◆ WHAT IS REQUIRED
Restating the data word for word is all that is required.

++++++

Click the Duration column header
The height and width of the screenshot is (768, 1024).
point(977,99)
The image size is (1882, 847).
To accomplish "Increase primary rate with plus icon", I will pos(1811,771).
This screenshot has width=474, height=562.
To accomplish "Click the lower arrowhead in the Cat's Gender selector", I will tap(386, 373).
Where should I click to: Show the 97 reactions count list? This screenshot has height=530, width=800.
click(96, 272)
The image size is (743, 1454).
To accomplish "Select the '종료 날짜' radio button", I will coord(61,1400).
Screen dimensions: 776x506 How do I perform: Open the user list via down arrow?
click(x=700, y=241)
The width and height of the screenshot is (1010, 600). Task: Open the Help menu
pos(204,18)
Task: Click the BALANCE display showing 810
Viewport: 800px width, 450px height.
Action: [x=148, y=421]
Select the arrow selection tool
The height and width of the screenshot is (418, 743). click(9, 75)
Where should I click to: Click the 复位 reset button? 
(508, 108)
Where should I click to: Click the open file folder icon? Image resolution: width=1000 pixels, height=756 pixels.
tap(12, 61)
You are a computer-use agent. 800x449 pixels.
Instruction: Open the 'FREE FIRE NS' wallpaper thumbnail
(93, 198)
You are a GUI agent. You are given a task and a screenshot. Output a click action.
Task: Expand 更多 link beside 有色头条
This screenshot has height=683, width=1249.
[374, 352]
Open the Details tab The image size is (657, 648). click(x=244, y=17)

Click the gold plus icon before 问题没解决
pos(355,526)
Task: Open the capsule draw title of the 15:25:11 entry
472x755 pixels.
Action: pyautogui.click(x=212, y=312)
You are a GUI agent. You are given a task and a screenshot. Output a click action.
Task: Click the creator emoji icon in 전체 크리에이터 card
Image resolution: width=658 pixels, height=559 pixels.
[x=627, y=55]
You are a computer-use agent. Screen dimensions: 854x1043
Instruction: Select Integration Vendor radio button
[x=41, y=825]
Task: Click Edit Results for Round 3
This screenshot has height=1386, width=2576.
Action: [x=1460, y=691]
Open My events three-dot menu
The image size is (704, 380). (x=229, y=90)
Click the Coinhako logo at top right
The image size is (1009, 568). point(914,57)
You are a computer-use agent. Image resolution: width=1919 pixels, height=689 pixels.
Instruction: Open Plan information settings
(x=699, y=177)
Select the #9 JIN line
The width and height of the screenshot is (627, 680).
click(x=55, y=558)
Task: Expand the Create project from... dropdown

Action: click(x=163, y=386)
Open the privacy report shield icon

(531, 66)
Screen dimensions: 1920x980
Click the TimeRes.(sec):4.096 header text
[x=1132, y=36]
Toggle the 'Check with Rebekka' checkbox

++++++

◆ EXERCISE OUTPUT
Click the Duration column header
The height and width of the screenshot is (768, 1024).
point(977,99)
The image size is (1882, 847).
To accomplish "Increase primary rate with plus icon", I will pos(1811,771).
This screenshot has width=474, height=562.
To accomplish "Click the lower arrowhead in the Cat's Gender selector", I will tap(386, 373).
Where should I click to: Show the 97 reactions count list? This screenshot has height=530, width=800.
click(96, 272)
The image size is (743, 1454).
To accomplish "Select the '종료 날짜' radio button", I will coord(61,1400).
Screen dimensions: 776x506 How do I perform: Open the user list via down arrow?
click(x=700, y=241)
The width and height of the screenshot is (1010, 600). Task: Open the Help menu
pos(204,18)
Task: Click the BALANCE display showing 810
Viewport: 800px width, 450px height.
Action: [x=148, y=421]
Select the arrow selection tool
The height and width of the screenshot is (418, 743). click(9, 75)
Where should I click to: Click the 复位 reset button? 
(508, 108)
Where should I click to: Click the open file folder icon? Image resolution: width=1000 pixels, height=756 pixels.
tap(12, 61)
You are a computer-use agent. 800x449 pixels.
Instruction: Open the 'FREE FIRE NS' wallpaper thumbnail
(93, 198)
You are a GUI agent. You are given a task and a screenshot. Output a click action.
Task: Expand 更多 link beside 有色头条
This screenshot has height=683, width=1249.
[374, 352]
Open the Details tab The image size is (657, 648). click(x=244, y=17)

Click the gold plus icon before 问题没解决
pos(355,526)
Task: Open the capsule draw title of the 15:25:11 entry
472x755 pixels.
Action: pyautogui.click(x=212, y=312)
You are a GUI agent. You are given a task and a screenshot. Output a click action.
Task: Click the creator emoji icon in 전체 크리에이터 card
Image resolution: width=658 pixels, height=559 pixels.
[x=627, y=55]
You are a computer-use agent. Screen dimensions: 854x1043
Instruction: Select Integration Vendor radio button
[x=41, y=825]
Task: Click Edit Results for Round 3
This screenshot has height=1386, width=2576.
Action: [x=1460, y=691]
Open My events three-dot menu
The image size is (704, 380). (x=229, y=90)
Click the Coinhako logo at top right
The image size is (1009, 568). point(914,57)
You are a computer-use agent. Image resolution: width=1919 pixels, height=689 pixels.
Instruction: Open Plan information settings
(x=699, y=177)
Select the #9 JIN line
The width and height of the screenshot is (627, 680).
click(x=55, y=558)
Task: Expand the Create project from... dropdown

Action: click(x=163, y=386)
Open the privacy report shield icon

(531, 66)
Screen dimensions: 1920x980
Click the TimeRes.(sec):4.096 header text
[x=1132, y=36]
Toggle the 'Check with Rebekka' checkbox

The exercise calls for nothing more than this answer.